## TASK MATERIAL
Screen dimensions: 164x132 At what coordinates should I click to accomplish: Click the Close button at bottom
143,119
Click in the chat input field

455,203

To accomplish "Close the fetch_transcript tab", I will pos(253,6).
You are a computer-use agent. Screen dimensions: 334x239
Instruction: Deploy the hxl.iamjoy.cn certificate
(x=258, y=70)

==

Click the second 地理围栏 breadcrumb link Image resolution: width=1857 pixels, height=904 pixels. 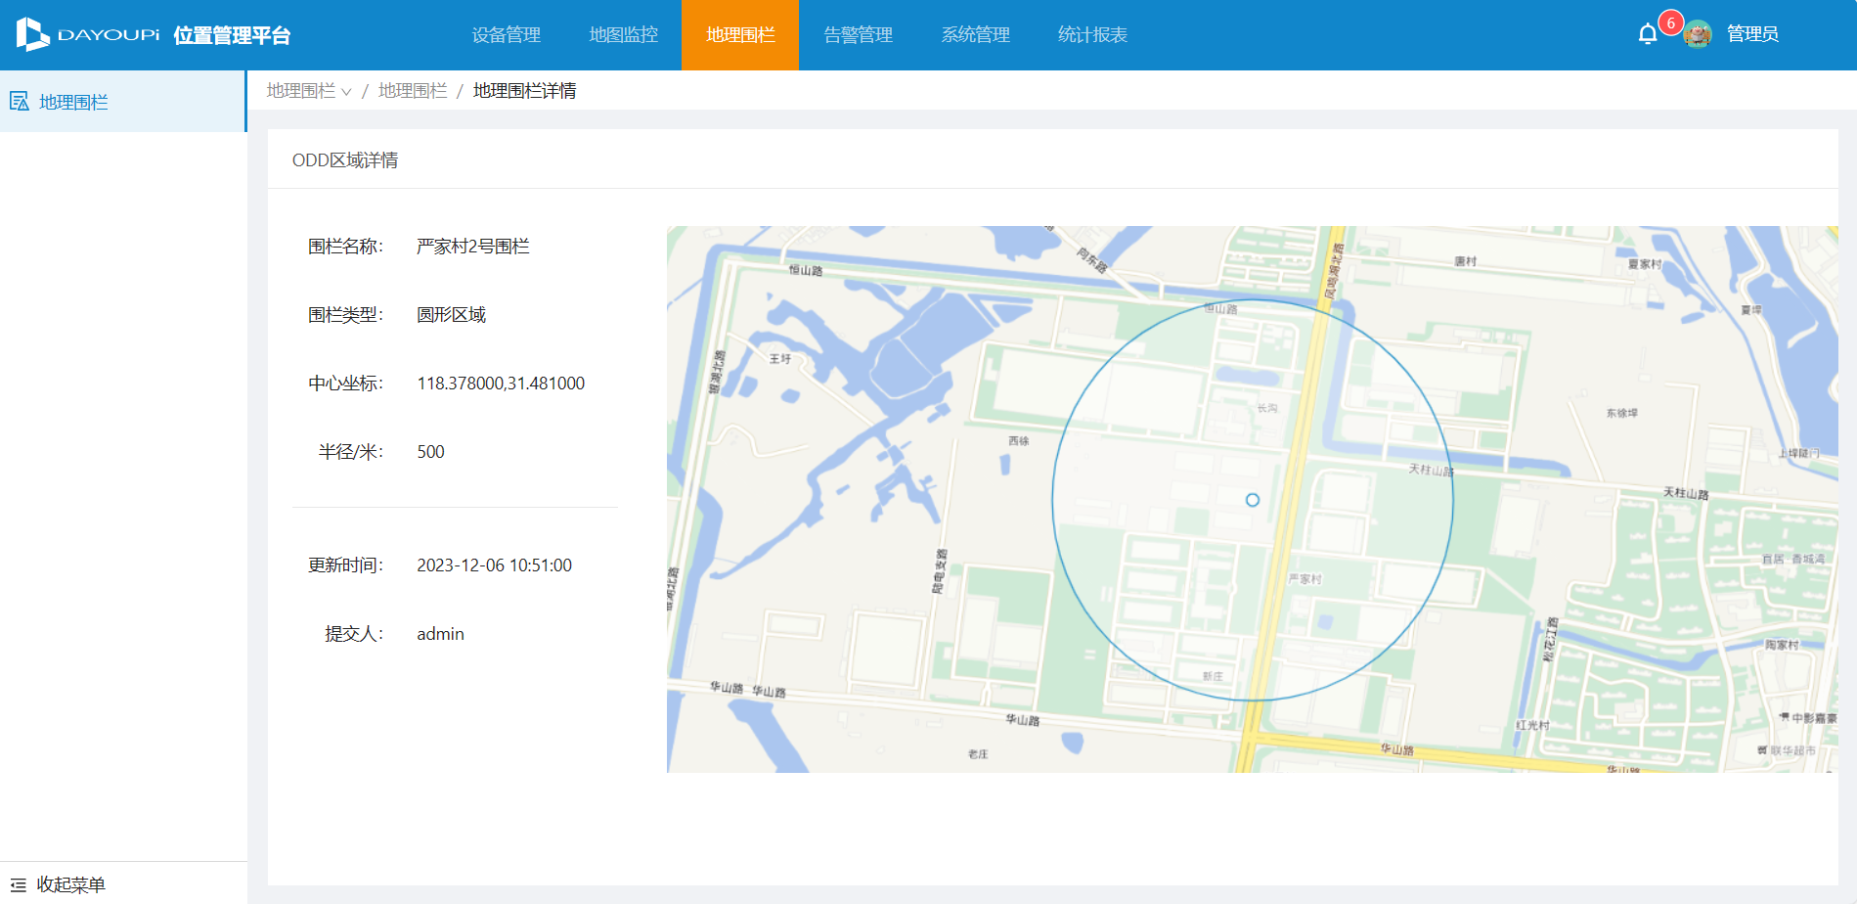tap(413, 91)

* * *

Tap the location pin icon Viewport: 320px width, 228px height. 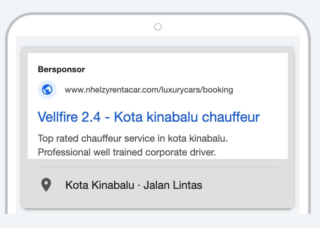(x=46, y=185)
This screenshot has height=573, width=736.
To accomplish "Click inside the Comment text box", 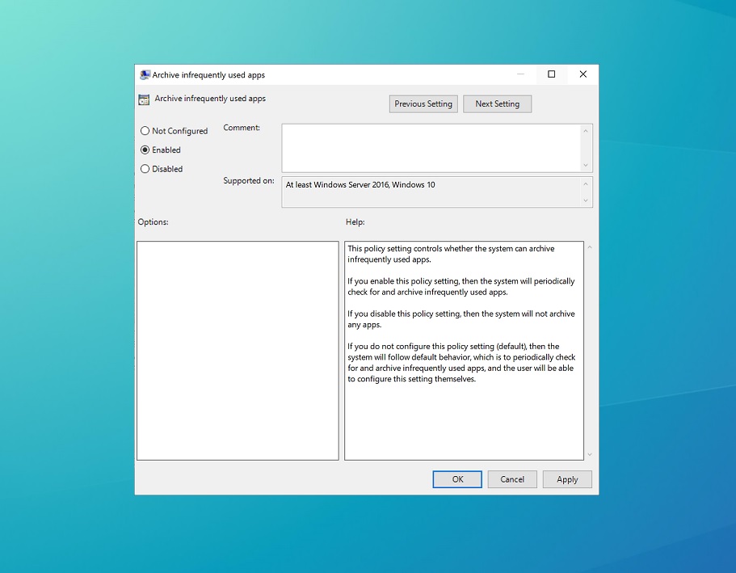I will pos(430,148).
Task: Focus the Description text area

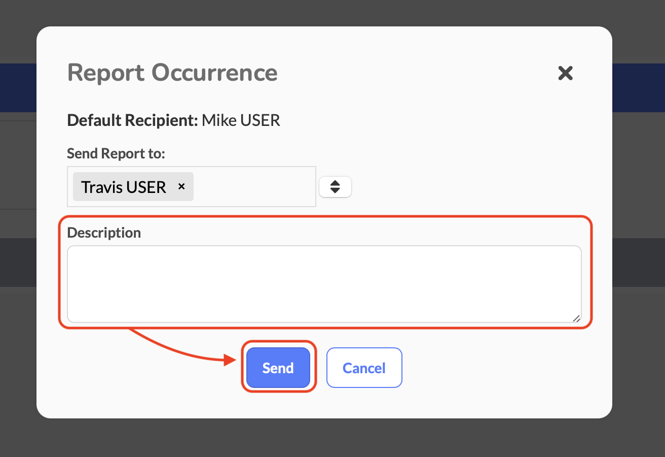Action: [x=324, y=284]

## THE PROBLEM
Take the stretch of lines above from the one containing "Screen dimensions: 164x132" through the one containing "You are a computer-use" and repeat it exactly, adding no other line.

## ANSWER TO THE EXERCISE
Screen dimensions: 164x132 At what coordinates should I click to accomplish: Click the Close button at bottom
143,119
Click in the chat input field

455,203

To accomplish "Close the fetch_transcript tab", I will pos(253,6).
You are a computer-use agent. Screen dimensions: 334x239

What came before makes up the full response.